It means that if your fist is not moving, then it shall remain motionless until you (or some external force) generate the necessary force to move it.

*From the guard position, the boxer needs to generate necessary force to propel his fist*

The bigger the mass, may it be the arms, the legs or a weapon, the more force it will take to move it towards its target. Similarly, the faster you need an object to move (for a same distance), the bigger the acceleration will need to be, thus the bigger the force required.

Though it may be true that augmenting force makes the hit more powerful, it is also true that it takes the attacker more energy to launch such an attack.

**How to use the Newton's knowledge to improve our punches?**

Neither force, as used in physics equation anyways, nor acceleration are concepts that are intuitive or easily understood. Most people confuse acceleration with speed, power with force, which leads to inexact conclusions.

— Work instructions —
**A.** Can you summarize the passage on Newton's laws and punching in two sentences?
**B.** In the passage on Newton's laws and punching, what do most people confuse acceleration with?
**C.** Carry on the passage about applying Newton's laws to punches from its final sentence.
The material after this point is drawn from a separate source.

— Material —
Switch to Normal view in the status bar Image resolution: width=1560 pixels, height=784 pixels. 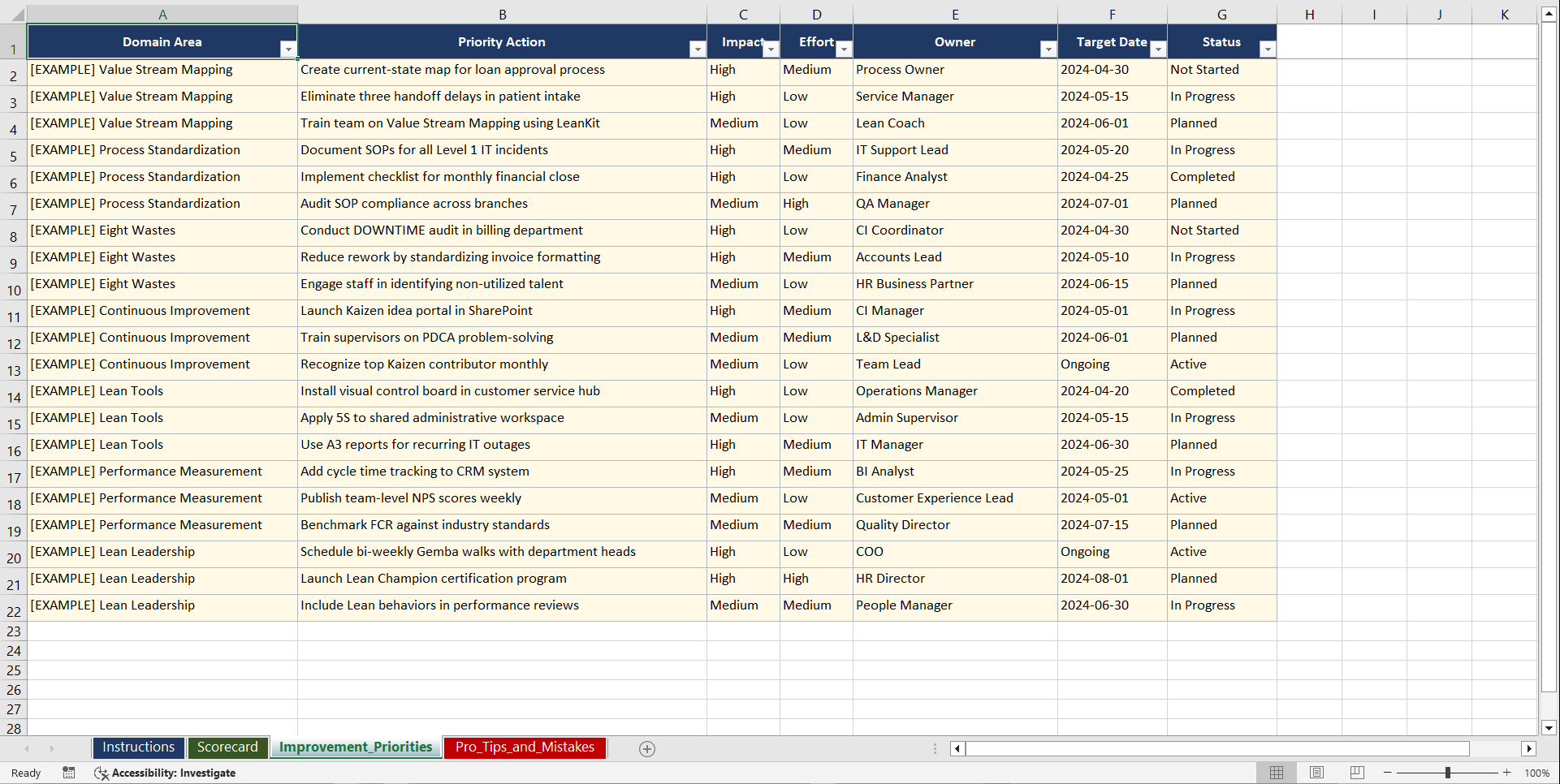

— Responses —
**A.** A fist at rest stays motionless until enough force is generated to move it, and moving a bigger mass or moving an object faster over the same distance requires more force. Increasing force makes a hit more powerful but also costs the attacker more energy, and many people misunderstand these ideas by confusing acceleration with speed and power with force.

**B.** Speed.

**C.**
Even if a fighter understood Force and acceleration, it still wouldn’t explain why the increase of speed (and acceleration) is more beneficial than the increase of mass. Instead, we should be looking out for Kinetic Energy.

**So what is Kinetic Energy? How is kinetic energy pertinent to martial arts?**

**Kinetic energy:** Energy that an object - hands, fists feet or weapons - possess due to its motion.

It is worth mentioning that kinetic energy is linked to force and is not a separate concept.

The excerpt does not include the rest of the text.